American politician (born 1980)

Nicholas Zerwas (born December 15, 1980) is a Minnesota politician and former member of the Minnesota House of Representatives. A member of the Republican Party of Minnesota, he represented District 30A in east-central Minnesota until his resignation on December 6, 2019.

==Education and early career==
Zerwas attended Hamline University, graduating in 2003 with a B.A. in biology and forensic science.
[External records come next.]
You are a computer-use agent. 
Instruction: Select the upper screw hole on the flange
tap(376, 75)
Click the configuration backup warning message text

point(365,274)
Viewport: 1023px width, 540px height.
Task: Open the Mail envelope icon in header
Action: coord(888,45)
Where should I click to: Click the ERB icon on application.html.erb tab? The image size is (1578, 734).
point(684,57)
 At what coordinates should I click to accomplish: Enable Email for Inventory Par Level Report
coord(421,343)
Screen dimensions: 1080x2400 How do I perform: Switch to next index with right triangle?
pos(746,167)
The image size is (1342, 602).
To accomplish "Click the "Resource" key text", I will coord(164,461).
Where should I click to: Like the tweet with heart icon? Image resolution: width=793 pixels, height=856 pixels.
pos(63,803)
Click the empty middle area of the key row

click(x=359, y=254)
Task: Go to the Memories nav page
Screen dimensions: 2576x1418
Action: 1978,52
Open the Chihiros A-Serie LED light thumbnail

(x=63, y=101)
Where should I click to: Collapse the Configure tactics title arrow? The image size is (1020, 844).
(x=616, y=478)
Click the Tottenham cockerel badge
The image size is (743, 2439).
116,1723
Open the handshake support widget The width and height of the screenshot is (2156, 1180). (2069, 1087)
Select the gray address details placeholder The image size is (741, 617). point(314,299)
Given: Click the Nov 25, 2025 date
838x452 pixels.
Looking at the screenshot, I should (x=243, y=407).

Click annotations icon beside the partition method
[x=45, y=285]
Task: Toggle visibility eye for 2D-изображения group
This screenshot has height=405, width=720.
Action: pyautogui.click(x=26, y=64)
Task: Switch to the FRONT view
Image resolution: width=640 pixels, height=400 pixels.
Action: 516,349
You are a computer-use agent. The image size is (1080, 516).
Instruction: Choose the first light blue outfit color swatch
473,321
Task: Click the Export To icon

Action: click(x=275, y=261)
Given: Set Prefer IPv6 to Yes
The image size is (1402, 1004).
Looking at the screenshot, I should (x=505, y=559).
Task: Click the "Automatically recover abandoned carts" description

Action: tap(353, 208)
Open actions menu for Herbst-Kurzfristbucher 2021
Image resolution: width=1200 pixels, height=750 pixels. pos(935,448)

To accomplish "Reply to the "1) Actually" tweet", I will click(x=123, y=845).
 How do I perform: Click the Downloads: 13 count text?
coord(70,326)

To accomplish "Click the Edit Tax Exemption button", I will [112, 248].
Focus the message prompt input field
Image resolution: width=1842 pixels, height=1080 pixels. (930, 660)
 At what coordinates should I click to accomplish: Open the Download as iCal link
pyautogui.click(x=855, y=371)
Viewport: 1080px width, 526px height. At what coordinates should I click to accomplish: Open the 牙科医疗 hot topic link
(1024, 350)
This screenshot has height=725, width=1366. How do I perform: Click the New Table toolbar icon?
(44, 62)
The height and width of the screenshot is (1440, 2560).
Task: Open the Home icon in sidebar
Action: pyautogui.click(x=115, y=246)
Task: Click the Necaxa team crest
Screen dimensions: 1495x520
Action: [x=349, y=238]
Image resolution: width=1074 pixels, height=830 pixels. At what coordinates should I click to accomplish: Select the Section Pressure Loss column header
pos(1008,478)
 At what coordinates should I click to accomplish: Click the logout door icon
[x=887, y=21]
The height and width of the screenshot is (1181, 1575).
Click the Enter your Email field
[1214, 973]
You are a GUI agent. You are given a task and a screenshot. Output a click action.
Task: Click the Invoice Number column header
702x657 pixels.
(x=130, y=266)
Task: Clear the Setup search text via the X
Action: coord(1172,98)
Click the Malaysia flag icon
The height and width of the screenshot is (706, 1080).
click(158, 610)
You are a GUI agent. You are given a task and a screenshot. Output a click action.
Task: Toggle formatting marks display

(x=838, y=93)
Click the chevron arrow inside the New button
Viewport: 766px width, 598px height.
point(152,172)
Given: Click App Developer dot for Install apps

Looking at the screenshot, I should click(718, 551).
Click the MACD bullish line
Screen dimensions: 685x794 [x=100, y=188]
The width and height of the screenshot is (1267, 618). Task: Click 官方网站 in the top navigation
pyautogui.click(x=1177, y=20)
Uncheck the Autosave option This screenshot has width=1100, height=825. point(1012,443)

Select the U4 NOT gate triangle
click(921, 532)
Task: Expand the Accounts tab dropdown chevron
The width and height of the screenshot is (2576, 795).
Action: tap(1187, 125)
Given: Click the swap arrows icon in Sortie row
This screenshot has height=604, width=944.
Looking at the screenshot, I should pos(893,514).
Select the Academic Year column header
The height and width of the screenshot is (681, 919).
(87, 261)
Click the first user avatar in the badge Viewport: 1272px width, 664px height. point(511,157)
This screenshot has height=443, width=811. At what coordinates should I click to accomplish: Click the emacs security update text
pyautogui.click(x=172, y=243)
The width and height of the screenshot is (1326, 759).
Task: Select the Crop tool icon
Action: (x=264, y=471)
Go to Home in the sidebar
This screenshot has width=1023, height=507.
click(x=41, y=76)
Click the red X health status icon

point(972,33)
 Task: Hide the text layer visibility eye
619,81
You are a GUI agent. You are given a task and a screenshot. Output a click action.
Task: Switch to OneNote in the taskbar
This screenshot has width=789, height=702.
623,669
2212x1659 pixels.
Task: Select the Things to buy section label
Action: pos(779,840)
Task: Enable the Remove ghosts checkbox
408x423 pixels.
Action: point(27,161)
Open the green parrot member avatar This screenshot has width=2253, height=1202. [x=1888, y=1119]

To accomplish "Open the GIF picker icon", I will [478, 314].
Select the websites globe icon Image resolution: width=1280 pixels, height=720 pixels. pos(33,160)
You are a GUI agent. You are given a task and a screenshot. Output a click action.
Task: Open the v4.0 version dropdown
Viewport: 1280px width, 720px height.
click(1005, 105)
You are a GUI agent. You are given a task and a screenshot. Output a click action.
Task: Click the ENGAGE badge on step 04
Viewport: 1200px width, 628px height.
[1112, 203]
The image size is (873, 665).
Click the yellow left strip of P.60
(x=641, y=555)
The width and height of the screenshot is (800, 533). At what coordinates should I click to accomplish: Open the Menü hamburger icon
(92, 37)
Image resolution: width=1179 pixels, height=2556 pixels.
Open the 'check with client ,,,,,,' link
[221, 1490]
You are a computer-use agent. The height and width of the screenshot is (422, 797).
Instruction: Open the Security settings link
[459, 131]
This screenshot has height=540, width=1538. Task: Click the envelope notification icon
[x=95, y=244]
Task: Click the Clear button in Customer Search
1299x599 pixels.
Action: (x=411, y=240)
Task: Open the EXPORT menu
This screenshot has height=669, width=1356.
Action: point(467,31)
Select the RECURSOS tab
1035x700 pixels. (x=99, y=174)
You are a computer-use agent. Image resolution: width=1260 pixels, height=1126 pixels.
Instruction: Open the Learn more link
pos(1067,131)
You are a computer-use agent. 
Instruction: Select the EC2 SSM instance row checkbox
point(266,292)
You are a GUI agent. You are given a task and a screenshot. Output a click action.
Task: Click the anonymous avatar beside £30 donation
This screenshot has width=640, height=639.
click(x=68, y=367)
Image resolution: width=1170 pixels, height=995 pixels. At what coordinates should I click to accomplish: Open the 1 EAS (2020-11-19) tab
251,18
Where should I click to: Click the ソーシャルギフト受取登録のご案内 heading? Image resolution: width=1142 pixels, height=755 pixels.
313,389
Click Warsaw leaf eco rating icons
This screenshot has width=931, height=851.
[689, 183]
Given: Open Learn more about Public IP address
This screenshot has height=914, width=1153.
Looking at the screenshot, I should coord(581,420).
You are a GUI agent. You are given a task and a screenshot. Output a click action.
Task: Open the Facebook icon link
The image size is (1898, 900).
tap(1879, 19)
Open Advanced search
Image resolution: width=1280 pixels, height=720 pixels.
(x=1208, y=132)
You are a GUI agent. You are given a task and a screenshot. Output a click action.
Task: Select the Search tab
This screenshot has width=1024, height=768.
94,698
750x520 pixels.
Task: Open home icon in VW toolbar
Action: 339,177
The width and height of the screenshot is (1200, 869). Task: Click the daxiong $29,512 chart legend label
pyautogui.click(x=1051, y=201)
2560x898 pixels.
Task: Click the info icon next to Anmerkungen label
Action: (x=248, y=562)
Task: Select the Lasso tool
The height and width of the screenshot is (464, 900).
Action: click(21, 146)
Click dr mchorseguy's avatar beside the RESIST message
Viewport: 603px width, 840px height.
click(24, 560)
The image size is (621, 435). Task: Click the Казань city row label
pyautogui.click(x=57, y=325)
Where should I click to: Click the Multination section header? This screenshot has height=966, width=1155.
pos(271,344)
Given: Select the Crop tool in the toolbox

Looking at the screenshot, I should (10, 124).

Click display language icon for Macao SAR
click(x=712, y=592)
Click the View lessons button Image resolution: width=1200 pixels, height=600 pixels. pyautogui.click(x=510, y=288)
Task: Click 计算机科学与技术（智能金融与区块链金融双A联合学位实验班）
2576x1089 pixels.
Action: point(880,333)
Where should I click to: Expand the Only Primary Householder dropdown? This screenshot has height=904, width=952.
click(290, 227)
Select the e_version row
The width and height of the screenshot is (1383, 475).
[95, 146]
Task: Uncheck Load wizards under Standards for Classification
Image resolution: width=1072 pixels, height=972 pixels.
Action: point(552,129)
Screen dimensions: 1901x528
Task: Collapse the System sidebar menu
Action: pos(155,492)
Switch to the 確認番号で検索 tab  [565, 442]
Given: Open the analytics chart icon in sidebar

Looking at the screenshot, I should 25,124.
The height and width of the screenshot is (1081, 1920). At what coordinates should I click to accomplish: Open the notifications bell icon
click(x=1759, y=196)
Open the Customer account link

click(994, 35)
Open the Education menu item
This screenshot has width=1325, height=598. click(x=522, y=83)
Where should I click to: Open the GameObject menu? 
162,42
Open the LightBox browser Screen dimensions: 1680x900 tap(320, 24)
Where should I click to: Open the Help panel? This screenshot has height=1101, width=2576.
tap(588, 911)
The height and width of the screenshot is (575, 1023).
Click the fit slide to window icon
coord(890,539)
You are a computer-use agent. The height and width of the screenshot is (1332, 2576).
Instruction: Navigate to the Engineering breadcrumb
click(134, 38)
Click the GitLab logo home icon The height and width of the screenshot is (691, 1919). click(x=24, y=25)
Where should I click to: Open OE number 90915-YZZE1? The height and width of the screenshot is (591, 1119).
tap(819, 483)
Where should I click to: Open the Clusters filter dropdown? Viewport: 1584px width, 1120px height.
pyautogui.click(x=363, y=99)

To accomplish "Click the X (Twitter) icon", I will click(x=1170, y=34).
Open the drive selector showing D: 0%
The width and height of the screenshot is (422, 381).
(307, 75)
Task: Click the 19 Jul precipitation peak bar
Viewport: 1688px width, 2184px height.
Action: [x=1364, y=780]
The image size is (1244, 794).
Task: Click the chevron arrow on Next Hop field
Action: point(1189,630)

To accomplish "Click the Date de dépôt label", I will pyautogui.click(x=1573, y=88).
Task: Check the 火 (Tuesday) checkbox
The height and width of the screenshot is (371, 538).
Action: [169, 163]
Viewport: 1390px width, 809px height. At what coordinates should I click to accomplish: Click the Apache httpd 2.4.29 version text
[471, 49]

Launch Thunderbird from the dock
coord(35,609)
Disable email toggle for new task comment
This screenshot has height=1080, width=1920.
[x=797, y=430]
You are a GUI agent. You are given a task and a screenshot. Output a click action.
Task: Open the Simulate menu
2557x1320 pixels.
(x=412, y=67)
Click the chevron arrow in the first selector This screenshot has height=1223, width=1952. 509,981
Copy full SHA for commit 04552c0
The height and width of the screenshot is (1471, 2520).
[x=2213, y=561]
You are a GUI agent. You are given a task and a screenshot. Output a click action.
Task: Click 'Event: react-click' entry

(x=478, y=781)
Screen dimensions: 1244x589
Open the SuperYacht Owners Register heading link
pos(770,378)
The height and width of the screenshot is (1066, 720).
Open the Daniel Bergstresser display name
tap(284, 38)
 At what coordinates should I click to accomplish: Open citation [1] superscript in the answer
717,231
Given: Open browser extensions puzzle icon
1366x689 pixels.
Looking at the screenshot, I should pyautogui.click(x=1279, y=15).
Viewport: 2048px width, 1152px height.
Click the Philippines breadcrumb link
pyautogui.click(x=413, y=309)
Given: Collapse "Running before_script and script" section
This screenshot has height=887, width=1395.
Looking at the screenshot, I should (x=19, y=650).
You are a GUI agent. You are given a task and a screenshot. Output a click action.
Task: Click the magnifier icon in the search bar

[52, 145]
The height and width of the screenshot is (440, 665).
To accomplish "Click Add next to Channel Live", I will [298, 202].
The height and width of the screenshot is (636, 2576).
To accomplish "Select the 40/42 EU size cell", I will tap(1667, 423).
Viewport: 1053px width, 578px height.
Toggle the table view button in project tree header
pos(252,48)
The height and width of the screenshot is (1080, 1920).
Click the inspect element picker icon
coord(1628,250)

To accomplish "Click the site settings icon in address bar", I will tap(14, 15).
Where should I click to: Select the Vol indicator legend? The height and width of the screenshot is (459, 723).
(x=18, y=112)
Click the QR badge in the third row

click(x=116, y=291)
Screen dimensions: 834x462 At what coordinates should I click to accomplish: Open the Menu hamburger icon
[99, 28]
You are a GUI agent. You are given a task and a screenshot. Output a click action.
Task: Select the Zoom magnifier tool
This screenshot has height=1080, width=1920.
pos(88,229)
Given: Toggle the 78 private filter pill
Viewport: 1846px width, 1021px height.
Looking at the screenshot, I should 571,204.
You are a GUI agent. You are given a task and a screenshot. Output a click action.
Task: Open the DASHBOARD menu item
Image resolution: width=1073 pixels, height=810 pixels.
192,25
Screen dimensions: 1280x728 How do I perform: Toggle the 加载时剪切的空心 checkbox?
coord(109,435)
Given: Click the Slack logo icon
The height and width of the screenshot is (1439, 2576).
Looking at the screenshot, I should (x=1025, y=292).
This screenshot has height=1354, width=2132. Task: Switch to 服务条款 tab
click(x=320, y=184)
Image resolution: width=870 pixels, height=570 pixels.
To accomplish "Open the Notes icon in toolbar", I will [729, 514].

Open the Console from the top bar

He later received an M.B.A. from the University of Phoenix.

He served in the Elk River City Council for six years.

==Minnesota House of Representatives==
Zerwas was first elected to the Minnesota House of Representatives in 2012.

On November 25, 2019, Zerwas announced his resignation, effective on December 6, 2019. In a statement, he cited "My recent heart surgery brought into focus the need to spend as much time as I can with my wife and three-year-old son and spend my prime working years providing the best possible life for my family."

Governor Tim Walz called a special election for February 4, 2020, to fill the vacancy before the legislature reconvened.

==Personal life==
Zerwas is married, and resides in Elk River with his wife and son.

Zerwas was born with a heart defect, and his right vocal chord was accidentally and permanently paralyzed during his third heart surgery at age 7.

In 2014, Zerwas pled guilty to driving under the influence after he was found driving 80 mph in a 60 mph zone with a blood alcohol concentration of 0.13.